In 2011, Bouattia wrote an article in which she described her alma mater as “something of a Zionist outpost in British higher education,” and, in a 2014 speech, went as far as to suggest that British student activists should “take orders” from Palestinian terrorists.

In the speech, Bouattia expressed concern that “the notion of resistance has been perhaps washed out of our understanding of how colonized people will obtain their physical emancipation.”

“With mainstream Zionist-led media outlets — because once again we’re dealing with the population of the global south — resistance is presented as an act of terrorism, but instead of us remembering that this has always been the case throughout struggles against white supremacy, it’s become an accepted discourse amongst too many.”
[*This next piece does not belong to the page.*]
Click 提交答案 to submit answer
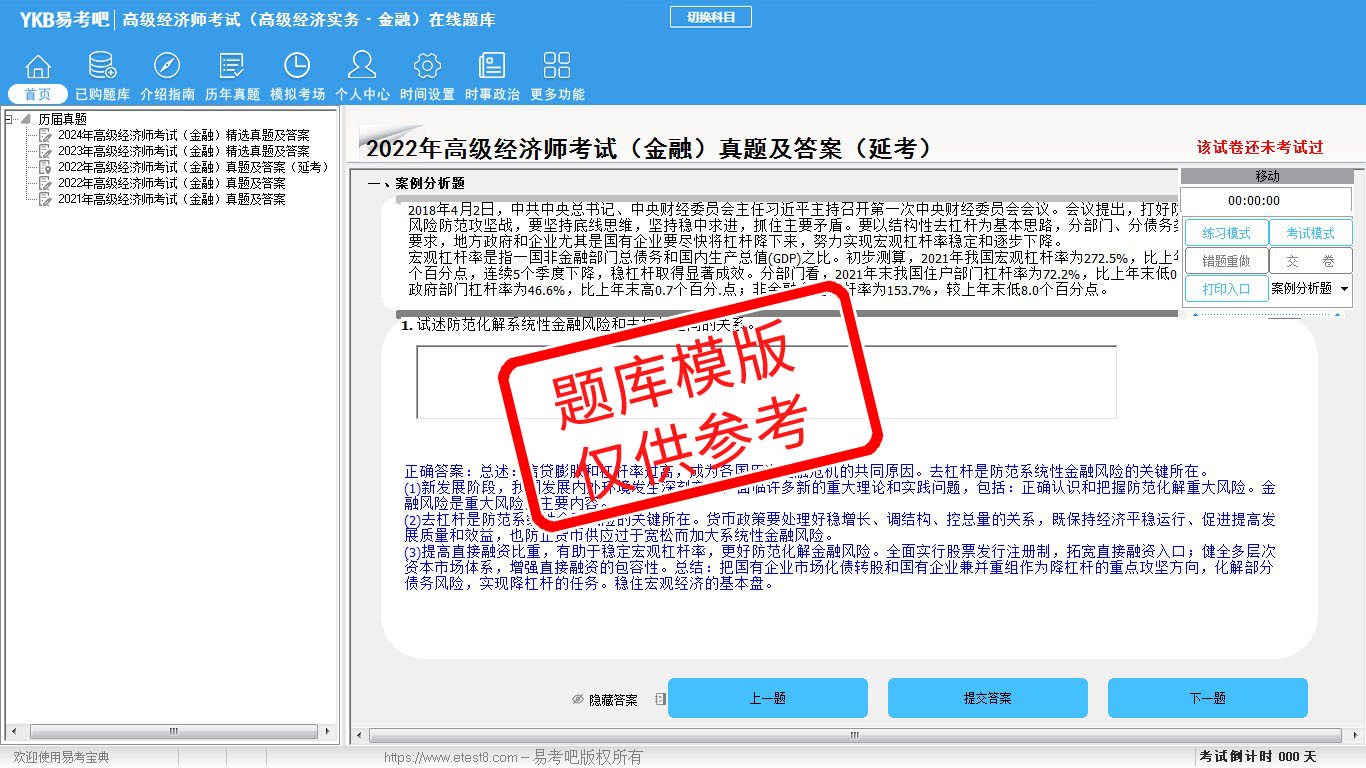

Bouattia said it was a “very strange contradiction” to support non-violence and the liberation of the Palestinians.

“Internalized Islamophobia has also enabled our obsession with convincing non-Muslims of our non-violent and peaceful nature, so that we’re taking things a step further and dangerously condemning the resistance, branding groups and individuals as terrorists to dissociate from them, but at the same time supporting their liberation which is a very strange contradiction,” she said.

The activist also said it was “problematic” to view boycott efforts as an alternative to “resistance.”
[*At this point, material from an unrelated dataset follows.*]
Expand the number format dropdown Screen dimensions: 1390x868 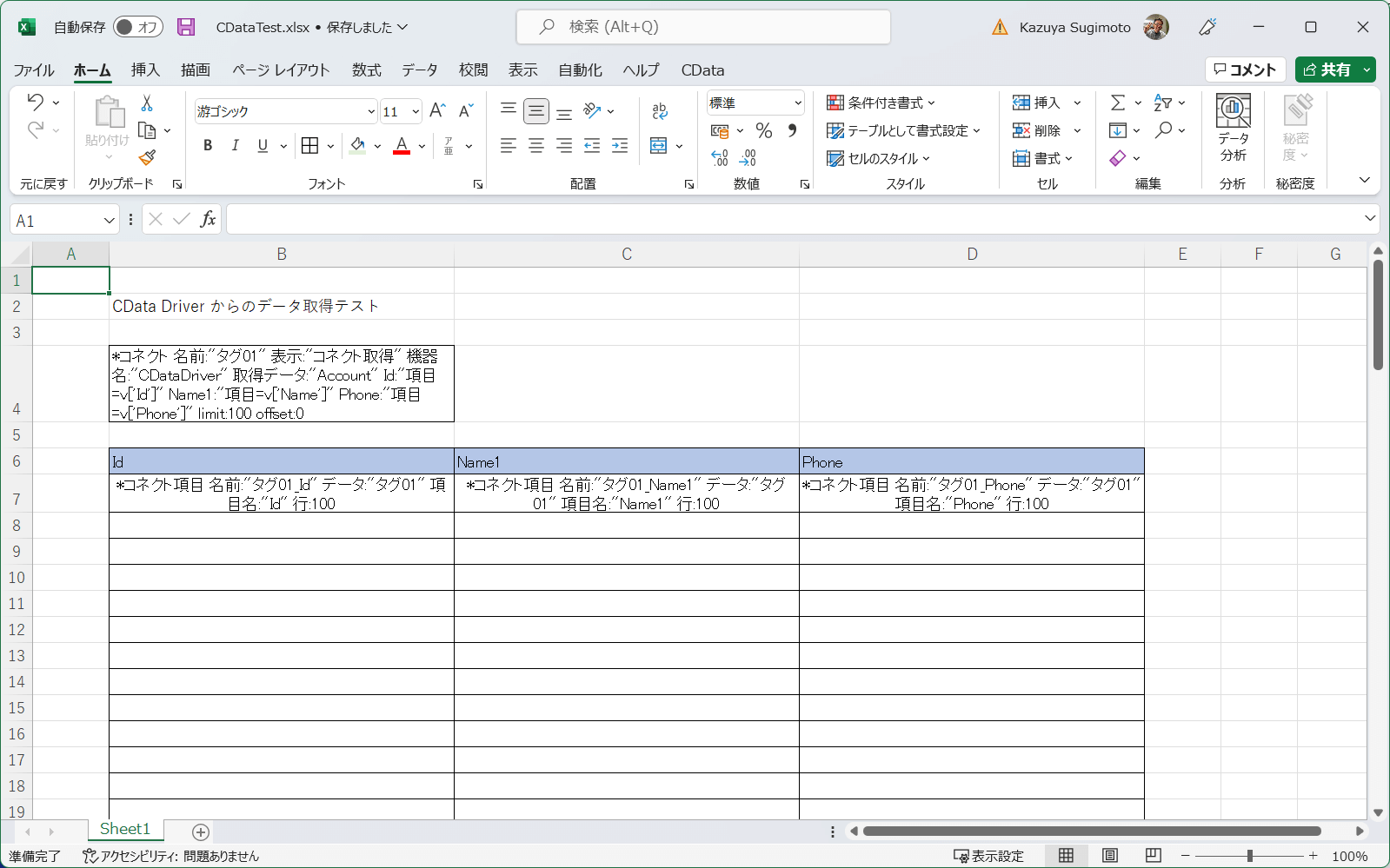[798, 103]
“To consider that Palestine will be free only be means of fundraising, non-violent protest and the Boycott, Divestment and Sanctions movement is problematic,” she said, adding that while she supports BDS, it could be “misunderstood as the alternative to resistance by the Palestinian people.”

She also appeared to encourage engaging with Palestinian terrorists, raising the possibility of “taking orders” to show solidarity.
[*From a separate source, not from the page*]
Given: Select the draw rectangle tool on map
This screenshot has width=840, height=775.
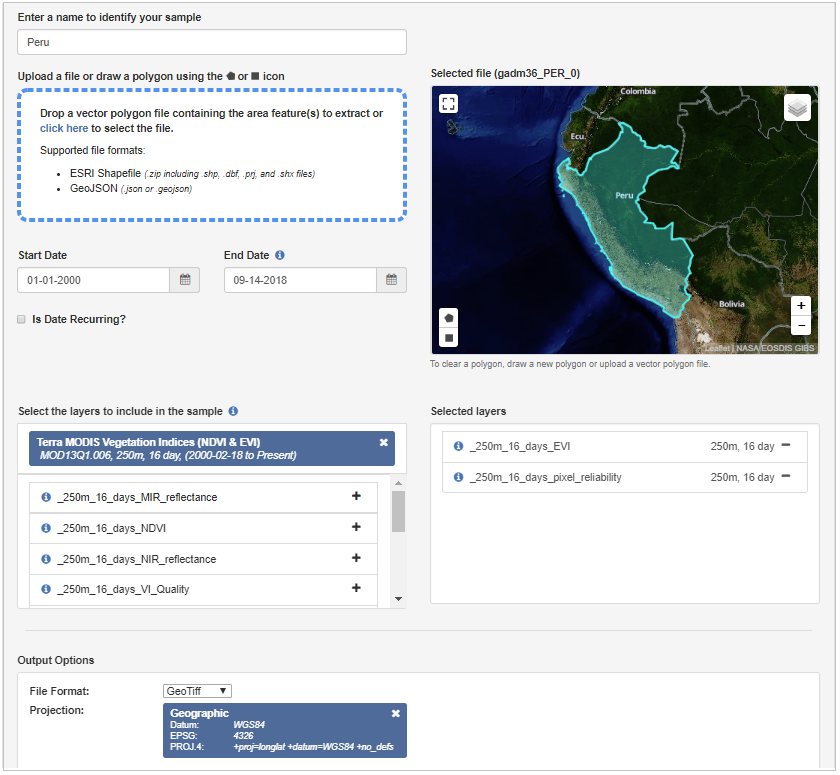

“Finally I would just like to say that we also need to remember the Palestinians on the ground… who are actively sustaining the fight and the resistance against occupation, and perhaps there’s a need to actively engage with those people and to provide the platform in which to listen to those realities and take orders if we are really to show some form of solidarity,” she said.

Also in 2014, Bouattia refused to support a resolution condemning the Islamic State, arguing it would stoke Islamophobia.

“We recognize that condemnation of ISIS appears to have become a justification for war and blatant Islamophobia,” she said at the time, according to British news reports.

On Wednesday, some 57 Jewish student leaders last week penned an open letter to Bouattia voicing worry that she is “creating an element of suspicion towards Jewish students on campus.”

It also pointed to a statement Bouattia made linking the UK Prevent counter-terror policy to “all manner of Zionist and neo-con lobbies,” and asked her to clarify her ties to the to Muslim Public Affairs Committee which in 2013 wrote on its Facebook page: “Take your holocaust, roll it nice and tight and shove it up your (be creative)!”

“It seems I have been misrepresented. I am extremely uncomfortable with insinuations of anti-Semitism,” she said in response. “I want to be clear that for me to take issue with Zionist politics is not me taking issue with being Jewish.”

“In fact, Zionist politics are held by people from a variety of different faiths, as are anti-Zionist politics,” she added.